(Records provided):
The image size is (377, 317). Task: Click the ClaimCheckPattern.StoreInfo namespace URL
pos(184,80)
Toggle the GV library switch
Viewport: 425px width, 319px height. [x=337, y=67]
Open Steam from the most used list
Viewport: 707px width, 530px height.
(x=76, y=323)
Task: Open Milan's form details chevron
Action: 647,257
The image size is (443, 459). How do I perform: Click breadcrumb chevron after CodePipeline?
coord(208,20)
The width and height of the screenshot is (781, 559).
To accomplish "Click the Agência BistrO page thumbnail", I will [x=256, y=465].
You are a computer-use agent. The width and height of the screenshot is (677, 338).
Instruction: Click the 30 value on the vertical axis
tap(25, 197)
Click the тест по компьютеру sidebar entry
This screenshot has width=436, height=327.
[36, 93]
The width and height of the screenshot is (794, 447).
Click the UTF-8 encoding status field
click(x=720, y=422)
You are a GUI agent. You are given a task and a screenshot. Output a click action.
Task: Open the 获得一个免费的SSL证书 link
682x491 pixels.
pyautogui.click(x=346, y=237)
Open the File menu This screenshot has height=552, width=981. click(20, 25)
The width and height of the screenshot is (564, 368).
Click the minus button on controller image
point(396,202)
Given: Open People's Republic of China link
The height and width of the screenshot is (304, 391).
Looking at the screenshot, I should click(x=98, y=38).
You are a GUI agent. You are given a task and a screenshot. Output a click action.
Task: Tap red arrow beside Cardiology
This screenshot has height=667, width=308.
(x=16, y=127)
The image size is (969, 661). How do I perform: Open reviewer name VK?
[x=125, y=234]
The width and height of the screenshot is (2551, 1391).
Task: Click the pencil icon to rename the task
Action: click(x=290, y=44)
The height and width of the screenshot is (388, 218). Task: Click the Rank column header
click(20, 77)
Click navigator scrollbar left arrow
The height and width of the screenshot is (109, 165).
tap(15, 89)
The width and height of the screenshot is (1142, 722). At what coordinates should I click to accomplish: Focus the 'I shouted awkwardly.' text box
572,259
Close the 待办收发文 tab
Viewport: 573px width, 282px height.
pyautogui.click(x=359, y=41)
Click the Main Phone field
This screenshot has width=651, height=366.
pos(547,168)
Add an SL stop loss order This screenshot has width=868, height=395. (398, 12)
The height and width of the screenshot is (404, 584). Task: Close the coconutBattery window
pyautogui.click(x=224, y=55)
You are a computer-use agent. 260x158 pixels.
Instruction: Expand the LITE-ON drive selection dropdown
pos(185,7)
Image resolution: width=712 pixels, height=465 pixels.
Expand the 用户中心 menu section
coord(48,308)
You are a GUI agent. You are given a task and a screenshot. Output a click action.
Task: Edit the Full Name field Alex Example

(Task instructions):
Copy all of the entries above word for word, without changing anything.

(Answer to this problem):
The image size is (377, 317). Task: Click the ClaimCheckPattern.StoreInfo namespace URL
pos(184,80)
Toggle the GV library switch
Viewport: 425px width, 319px height. [x=337, y=67]
Open Steam from the most used list
Viewport: 707px width, 530px height.
(x=76, y=323)
Task: Open Milan's form details chevron
Action: 647,257
The image size is (443, 459). How do I perform: Click breadcrumb chevron after CodePipeline?
coord(208,20)
The width and height of the screenshot is (781, 559).
To accomplish "Click the Agência BistrO page thumbnail", I will [x=256, y=465].
You are a computer-use agent. The width and height of the screenshot is (677, 338).
Instruction: Click the 30 value on the vertical axis
tap(25, 197)
Click the тест по компьютеру sidebar entry
This screenshot has width=436, height=327.
[36, 93]
The width and height of the screenshot is (794, 447).
Click the UTF-8 encoding status field
click(x=720, y=422)
You are a GUI agent. You are given a task and a screenshot. Output a click action.
Task: Open the 获得一个免费的SSL证书 link
682x491 pixels.
pyautogui.click(x=346, y=237)
Open the File menu This screenshot has height=552, width=981. click(20, 25)
The width and height of the screenshot is (564, 368).
Click the minus button on controller image
point(396,202)
Given: Open People's Republic of China link
The height and width of the screenshot is (304, 391).
Looking at the screenshot, I should click(x=98, y=38).
You are a GUI agent. You are given a task and a screenshot. Output a click action.
Task: Tap red arrow beside Cardiology
This screenshot has height=667, width=308.
(x=16, y=127)
The image size is (969, 661). How do I perform: Open reviewer name VK?
[x=125, y=234]
The width and height of the screenshot is (2551, 1391).
Task: Click the pencil icon to rename the task
Action: click(x=290, y=44)
The height and width of the screenshot is (388, 218). Task: Click the Rank column header
click(20, 77)
Click navigator scrollbar left arrow
The height and width of the screenshot is (109, 165).
tap(15, 89)
The width and height of the screenshot is (1142, 722). At what coordinates should I click to accomplish: Focus the 'I shouted awkwardly.' text box
572,259
Close the 待办收发文 tab
Viewport: 573px width, 282px height.
pyautogui.click(x=359, y=41)
Click the Main Phone field
This screenshot has width=651, height=366.
pos(547,168)
Add an SL stop loss order This screenshot has width=868, height=395. (398, 12)
The height and width of the screenshot is (404, 584). Task: Close the coconutBattery window
pyautogui.click(x=224, y=55)
You are a computer-use agent. 260x158 pixels.
Instruction: Expand the LITE-ON drive selection dropdown
pos(185,7)
Image resolution: width=712 pixels, height=465 pixels.
Expand the 用户中心 menu section
coord(48,308)
You are a GUI agent. You are given a task and a screenshot. Output a click action.
Task: Edit the Full Name field Alex Example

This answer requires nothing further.